Since I started working on my memoir Bark and Lunge, this has become a dog blog. I love all the people I’ve met in the dog blogging community, and I plan to continue blogging about dogs.
I’m working on my second book, a novel about a mixed martial arts fighter who rescues pit bulls. You may have noticed that I post a lot about pit bulls and rescue dogs.
I haven’t written about MMA for a few years, but today I want to write about Ronda Rousey. I’m just going to Trojan Horse it with a picture and a video from last year of her with her dog, Mochi.
Are Tamagotchis still a thing?
Now then. I love Ronda Rousey.

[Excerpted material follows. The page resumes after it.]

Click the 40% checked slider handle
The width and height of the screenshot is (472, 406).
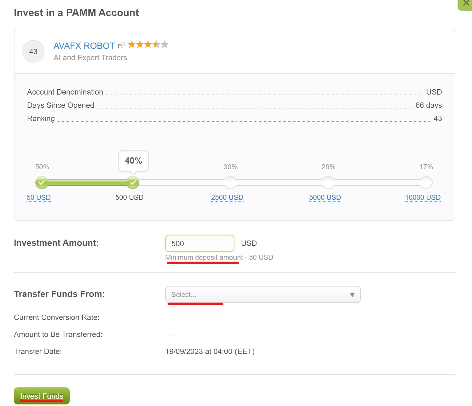click(133, 183)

I’ve been following her for years, and gained understanding and huge respect from her memoir, My Fight / Your Fight.
It is a solid memoir, thanks to Rousey’s co-writer, her sister Maria Burns Ortiz, a journalist. It tells the story of a little girl whose verbal skills were slow to develop, leaving her unable to explain to her family that all she wanted for her birthday was a Hulk Hogan wrestling doll. When she starts competing in Judo, her mother, a Judo champion herself, instills a confidence and drive to win. The thing I admire most about Rousey is how hard she works. She goes into every fight expecting to win, which is why she took her losses in Judo very hard. Turns out, the sport she was born to do hadn’t been invented yet; women’s mixed martial arts wasn’t even a thing.
I was fairly devastated on Saturday when Ronda was knocked out by Holly Holm. And I feel defensive about any backlash and criticism of the sport.
People have every right not to enjoy watching cage fights. I don’t like baseball or basketball. But I don’t criticize people who do like it. I don’t ask, “HOW is this fun to watch?”
Still, I will answer that question. Make no mistake. It was NOT fun for me to watch Ronda get punched bloody, kicked in the neck, knocked out, and then punched three more times while unconscious. Just like it’s not fun to watch your sports team get trounced or your favorite player get carried off the field.
Setting that aside (which I have trouble doing because watching the fight was emotional for me), an objective person can see the athleticism and skill behind Holm’s punching and kicking.
Just imagine if, instead of getting knocked out by this this top-notch kickboxer, Rousey had shot in, taken Holm down and submitted her in a choke or an armbar. Everyone would be talking about Rousey’s Judo skills. How amazing it is that a person could defeat such a formidable opponent without doing any physical damage.
That’s what I was hoping to see. And maybe we will see it in a rematch.